A patient with microangiopathic haemolytic anaemia has elevated LDH, low haptoglobin and haemoglobinuria. The haemoglobinuria indicates which pathological level of haemolysis?
- A Predominantly extravascular haemolysis in the reticuloendothelial system
- B Haemolysis localised to the bone marrow during ineffective erythropoiesis
- C Hepatic destruction of aged erythrocytes releasing Hb into portal circulation
- D Predominantly intravascular haemolysis, with free Hb exceeding haptoglobin binding capacity and renal tubular reabsorption capacity ✓
Explanation
Free haemoglobin released into plasma (intravascular haemolysis) is rapidly bound by haptoglobin; the Hb-haptoglobin complex is cleared by hepatic macrophages. When haemolysis overwhelms haptoglobin capacity, free Hb appears in plasma (haemoglobinaemia), filtered at the glomerulus.

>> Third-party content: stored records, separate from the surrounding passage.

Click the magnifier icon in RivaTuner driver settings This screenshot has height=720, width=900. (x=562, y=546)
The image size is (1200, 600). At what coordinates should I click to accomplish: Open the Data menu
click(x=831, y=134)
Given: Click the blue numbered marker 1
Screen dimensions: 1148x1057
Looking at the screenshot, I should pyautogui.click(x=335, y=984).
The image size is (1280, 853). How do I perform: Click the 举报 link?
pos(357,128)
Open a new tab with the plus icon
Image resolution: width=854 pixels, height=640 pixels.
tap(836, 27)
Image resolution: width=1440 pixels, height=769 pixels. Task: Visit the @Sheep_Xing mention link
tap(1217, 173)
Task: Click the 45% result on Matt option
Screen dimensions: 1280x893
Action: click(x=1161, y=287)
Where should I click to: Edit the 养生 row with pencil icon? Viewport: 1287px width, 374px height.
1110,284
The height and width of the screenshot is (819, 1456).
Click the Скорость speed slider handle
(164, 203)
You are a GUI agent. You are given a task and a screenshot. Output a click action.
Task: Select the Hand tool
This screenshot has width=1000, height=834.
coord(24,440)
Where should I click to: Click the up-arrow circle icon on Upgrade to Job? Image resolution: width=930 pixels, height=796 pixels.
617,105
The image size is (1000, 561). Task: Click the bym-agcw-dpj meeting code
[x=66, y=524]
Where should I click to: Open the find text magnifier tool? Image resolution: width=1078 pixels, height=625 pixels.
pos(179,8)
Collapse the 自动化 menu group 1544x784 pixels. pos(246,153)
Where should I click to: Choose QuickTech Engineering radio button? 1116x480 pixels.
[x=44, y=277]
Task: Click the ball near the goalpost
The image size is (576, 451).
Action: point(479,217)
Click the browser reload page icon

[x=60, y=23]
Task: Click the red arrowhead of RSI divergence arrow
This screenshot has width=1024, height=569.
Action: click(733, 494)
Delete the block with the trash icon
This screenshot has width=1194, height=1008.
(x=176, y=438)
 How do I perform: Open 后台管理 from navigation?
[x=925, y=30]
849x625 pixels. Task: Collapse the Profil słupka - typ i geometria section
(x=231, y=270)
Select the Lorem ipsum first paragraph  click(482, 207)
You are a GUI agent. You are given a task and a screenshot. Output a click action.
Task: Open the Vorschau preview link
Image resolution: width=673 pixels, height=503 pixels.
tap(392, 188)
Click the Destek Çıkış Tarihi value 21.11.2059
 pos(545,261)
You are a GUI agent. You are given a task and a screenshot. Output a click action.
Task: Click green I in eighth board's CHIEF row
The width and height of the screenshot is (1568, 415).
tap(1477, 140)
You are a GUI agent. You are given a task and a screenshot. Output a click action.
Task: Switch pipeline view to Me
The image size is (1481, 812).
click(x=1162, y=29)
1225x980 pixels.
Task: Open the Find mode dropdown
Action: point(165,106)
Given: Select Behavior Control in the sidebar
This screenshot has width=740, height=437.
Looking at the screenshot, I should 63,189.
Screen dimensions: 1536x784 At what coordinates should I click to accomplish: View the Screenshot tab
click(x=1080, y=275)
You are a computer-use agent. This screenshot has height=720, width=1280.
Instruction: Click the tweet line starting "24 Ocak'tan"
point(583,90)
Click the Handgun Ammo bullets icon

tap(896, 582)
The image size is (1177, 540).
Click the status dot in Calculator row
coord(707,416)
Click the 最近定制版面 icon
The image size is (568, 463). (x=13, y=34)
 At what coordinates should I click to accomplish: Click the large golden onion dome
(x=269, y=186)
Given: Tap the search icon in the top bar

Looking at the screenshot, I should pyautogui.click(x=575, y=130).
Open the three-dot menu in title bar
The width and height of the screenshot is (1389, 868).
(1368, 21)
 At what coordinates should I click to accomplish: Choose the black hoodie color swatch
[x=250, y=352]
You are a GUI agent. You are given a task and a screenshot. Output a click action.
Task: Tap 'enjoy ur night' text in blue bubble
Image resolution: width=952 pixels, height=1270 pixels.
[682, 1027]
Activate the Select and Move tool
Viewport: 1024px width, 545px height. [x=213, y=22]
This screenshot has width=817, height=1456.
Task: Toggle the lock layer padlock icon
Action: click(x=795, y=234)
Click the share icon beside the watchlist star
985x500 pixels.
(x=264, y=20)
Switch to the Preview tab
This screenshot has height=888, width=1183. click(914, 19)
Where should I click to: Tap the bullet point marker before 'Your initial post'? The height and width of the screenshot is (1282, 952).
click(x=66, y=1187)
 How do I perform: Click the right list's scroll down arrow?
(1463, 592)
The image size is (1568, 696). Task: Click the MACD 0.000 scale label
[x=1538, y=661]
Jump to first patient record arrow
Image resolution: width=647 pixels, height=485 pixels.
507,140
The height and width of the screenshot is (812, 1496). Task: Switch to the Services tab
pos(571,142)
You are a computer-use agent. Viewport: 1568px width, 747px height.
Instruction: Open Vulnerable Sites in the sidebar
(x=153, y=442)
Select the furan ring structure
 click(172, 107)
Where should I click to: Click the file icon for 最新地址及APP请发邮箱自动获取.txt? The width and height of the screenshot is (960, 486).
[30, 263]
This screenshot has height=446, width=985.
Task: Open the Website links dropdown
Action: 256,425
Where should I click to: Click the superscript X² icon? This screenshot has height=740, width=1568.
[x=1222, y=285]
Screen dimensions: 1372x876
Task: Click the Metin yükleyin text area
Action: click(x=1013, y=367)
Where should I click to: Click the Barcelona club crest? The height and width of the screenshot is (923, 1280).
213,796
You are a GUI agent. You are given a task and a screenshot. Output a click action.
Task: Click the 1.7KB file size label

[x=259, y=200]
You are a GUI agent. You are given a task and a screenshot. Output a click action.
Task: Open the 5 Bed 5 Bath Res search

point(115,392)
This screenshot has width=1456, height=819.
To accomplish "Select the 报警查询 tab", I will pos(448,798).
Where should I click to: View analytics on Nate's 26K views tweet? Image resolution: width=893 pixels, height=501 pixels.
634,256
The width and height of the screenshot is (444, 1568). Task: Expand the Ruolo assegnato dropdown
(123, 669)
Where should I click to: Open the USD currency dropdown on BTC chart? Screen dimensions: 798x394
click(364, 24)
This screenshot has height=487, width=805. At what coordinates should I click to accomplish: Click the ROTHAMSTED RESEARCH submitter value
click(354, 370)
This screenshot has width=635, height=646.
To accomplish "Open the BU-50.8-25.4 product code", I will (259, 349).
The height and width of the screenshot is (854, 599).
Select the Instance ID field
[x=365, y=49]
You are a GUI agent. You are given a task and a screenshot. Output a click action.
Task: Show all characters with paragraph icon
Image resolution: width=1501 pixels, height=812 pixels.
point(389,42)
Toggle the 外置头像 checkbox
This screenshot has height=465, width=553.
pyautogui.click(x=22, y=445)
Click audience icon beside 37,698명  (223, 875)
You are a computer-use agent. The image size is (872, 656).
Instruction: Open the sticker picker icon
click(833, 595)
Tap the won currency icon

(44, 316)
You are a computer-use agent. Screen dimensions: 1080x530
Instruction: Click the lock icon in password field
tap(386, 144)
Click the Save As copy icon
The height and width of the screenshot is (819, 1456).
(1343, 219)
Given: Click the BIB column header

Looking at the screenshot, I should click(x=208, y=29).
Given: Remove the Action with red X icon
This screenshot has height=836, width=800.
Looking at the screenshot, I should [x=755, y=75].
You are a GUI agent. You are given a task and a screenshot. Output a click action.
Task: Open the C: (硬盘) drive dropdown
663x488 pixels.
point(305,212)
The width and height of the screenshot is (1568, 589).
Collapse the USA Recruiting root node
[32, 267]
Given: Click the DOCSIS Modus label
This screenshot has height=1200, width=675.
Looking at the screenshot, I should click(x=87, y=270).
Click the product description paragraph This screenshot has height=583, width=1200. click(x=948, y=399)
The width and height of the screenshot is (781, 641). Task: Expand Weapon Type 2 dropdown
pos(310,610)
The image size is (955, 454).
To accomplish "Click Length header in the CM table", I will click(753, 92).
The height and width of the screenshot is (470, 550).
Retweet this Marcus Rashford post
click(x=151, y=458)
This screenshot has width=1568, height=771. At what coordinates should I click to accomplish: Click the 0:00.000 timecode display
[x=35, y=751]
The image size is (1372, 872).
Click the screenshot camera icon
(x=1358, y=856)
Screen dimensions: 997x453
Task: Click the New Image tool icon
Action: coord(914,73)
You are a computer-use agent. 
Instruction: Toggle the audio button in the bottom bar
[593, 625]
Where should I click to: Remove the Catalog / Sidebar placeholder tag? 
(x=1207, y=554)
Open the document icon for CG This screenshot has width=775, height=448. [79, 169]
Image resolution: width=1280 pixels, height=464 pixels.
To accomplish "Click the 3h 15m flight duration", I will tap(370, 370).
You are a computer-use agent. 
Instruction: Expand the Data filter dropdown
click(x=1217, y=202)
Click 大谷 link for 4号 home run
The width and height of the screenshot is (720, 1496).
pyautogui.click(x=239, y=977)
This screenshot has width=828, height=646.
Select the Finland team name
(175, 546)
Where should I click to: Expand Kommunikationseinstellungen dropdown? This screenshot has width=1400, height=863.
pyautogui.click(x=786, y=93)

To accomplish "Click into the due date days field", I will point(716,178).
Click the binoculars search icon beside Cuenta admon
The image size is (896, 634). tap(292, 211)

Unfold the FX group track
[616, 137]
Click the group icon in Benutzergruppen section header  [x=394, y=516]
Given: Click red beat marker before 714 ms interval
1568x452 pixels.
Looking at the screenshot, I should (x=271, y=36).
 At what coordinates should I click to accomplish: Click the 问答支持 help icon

Proximal tubule cells reabsorb Hb up to a threshold; beyond that, free Hb appears in urine (haemoglobinuria). This dark urine is characteristic of severe intravascular haemolysis (TTP-HUS, paroxysmal nocturnal haemoglobinuria, G6PD crisis, mismatched transfusion). Extravascular haemolysis (spleen/liver macrophages) does not produce significant haemoglobinaemia or haemoglobinuria.
Reference: Guyton & Hall, Textbook of Medical Physiology, 14th ed.